Who Do You Truly Represent?
It’s easy to tell the story of the clients you serve — especially in 2010, if you have a flip video camera, a social media platform and a few juicy questions to ask.
Unfortunately, it’s much harder to tell a story with which your donors can identify.
Let’s be honest: Storytelling often gets muddled when it comes to the fundraising process. While you’re judged by your impact on beneficiaries, it’s ultimately your donors that must buy into your story.
There’s the secret to really great fundraising: If you can put yourself in the shoes of your donor, your financial appeal stands a much greater chance of success. Remember that donors are increasingly cynical, suspicious and exhausted. That’s why you need to speak in a more thoughtful manner.
Here are a total of 12 questions to help you reinforce the emotional connection and the perceived value of your work.
1) Do I Belong Here?
That’s the first question in the mind of every donor. One way or another, they must locate themselves in your story. They must experience a genuine emotional pull that what you do matters to them, personally. It might be the cause itself, a pet project that means something, their relationship to a staff person – the possible intersections are endless. It’s your job to help connect the dots and determine why people generally get involved.
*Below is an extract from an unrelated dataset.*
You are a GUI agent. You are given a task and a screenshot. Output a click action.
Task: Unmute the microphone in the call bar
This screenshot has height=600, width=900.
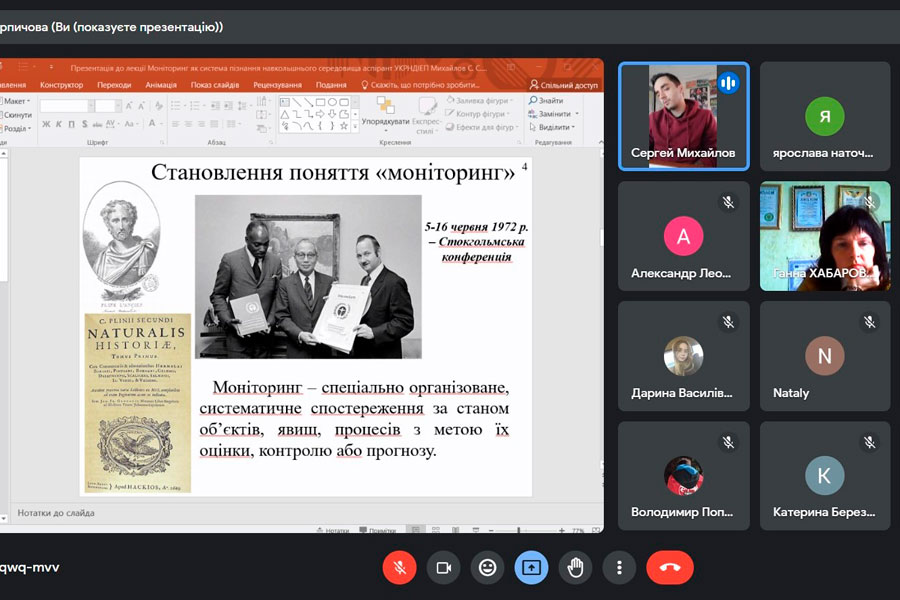tap(399, 567)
- Can you describe who most easily identifies with your work?
- What are you doing to remind them of how they belong with you?
- How might you give them something to remember you for?
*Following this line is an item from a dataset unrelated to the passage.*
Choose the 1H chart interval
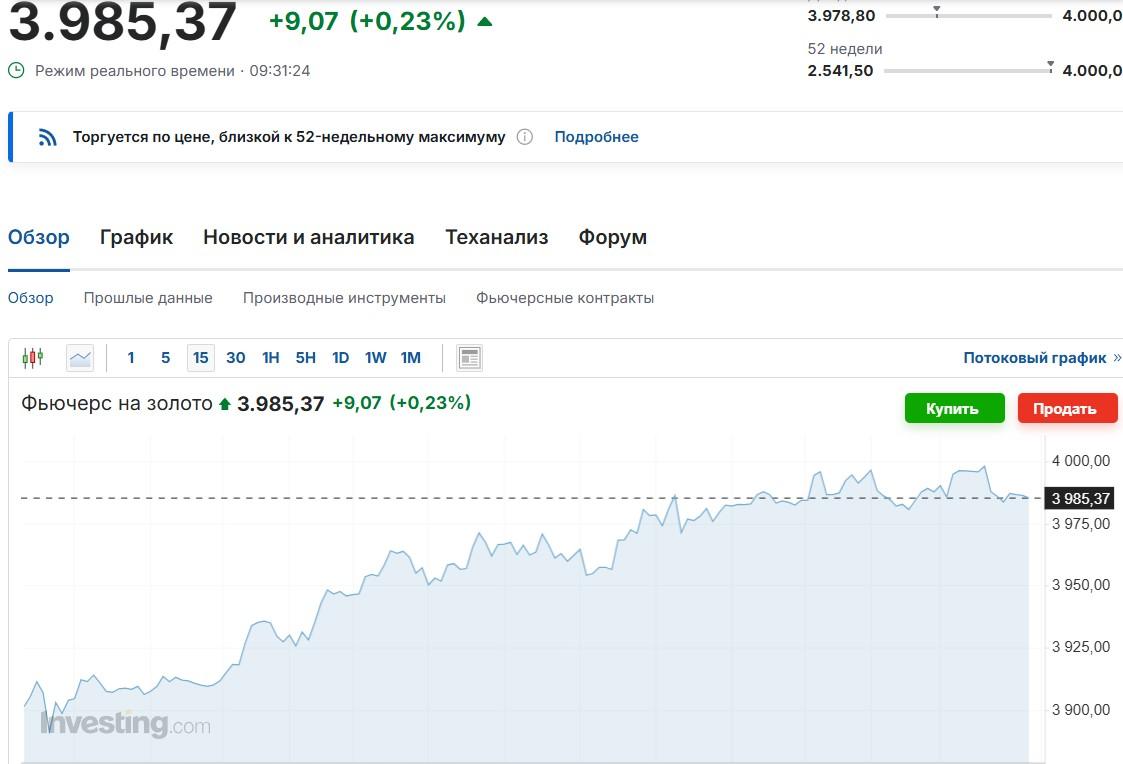[270, 357]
There are many reasons people are motivated to donate – but the constant same is meaning. That is your true currency and the building block of all great stories. How can you create a pride of belonging?
2) What Do You Stand For?
More than just numbers, donors invest in organizations that reflect their own personal values and worldview. In giving to a specific group, they are expressing themselves through the work that you do. Their image of self is bundled with how they direct their giving. When they give to your organization, that’s a reflection of who they are – or who they aspire to be. Now, just how are you reinforcing their story of identity?
As a teenager, I remember that Amnesty International left a really big impression on me. The universal desire for freedom is a story that meant something. Perhaps the MTV-style celebrity concerts helped bring the issue to my awareness. Fast forward to a couple years back – I decided to join as a member. Yet in the course of the following 12 months, Amnesty did a masterful job of completely driving me away from their organization. Their historic message of freedom had morphed into a dystopian vision of the future. While I still believed in the larger cause, Amnesty’s angry view of the world was a far cry from my own. Needless to say, I’ve yet to renew my contribution. And my letter of feedback to the organization’s President went unanswered. What’s the lesson for you?
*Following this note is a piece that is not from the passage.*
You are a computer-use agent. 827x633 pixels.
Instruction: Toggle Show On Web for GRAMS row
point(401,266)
- How do you communicate the philosophy of your organization?
- Does your ethos speak to a narrower or mainstream audience?
- What might you do to evolve your story for greater relevance?
As the saying goes, “The most important things are choosing what’s most important”. That’s why you need to clearly articulate your values, and in a manner that hopefully is generative for attracting more people into the mix.
3) Are You For Real?
There’s plenty of “worthy” causes. Yet increasingly donors question what organizations are “worthy” of contribution. We all know that duplication and inefficiency is rampant throughout the sector. People more and more question where there money is going, and whether they’re making the right choices. Being “for real” requires that you demonstrate your authenticity and legitimacy. More than just numbers, it means that you are judged for your knowledge, trust and social capital.
- Why was the organization founded or started (in response to what)?
- What unique approach or knowledge do you have on your issue?
- Who do you truly represent, and how do you prove their support?
Communicating your nonprofits unique difference is a matter of survival. So while you must paint a picture regarding the scale of impact, it’s not just about over-rationalized arguments. You need to tell a bigger story that inspires the imagination. At the end of the day, are you giving you donors a story they can proudly believe in?
Great question/comment from Sian at Alternet.org! In response, look at the following example. Here is a mail piece that I received from Amnesty International just in the last couple weeks. Notice the front cover – moralizing, guilting, and trying to shame me into action. Yuck!
Yet, right there on the back cover, is the real “bigger story” hiding in plain sight. Its the back cover that captures the human spirit, and still symbolizes one of the origin stories and rituals of AI which is to write on and sign a piece of paper that is then delivered to prisoners of conscience in their prison cells. The anger and vitriol just forces people to look the other way. Anger is not a sustainable way to get a story to travel, because there’s nothing life affirming about it.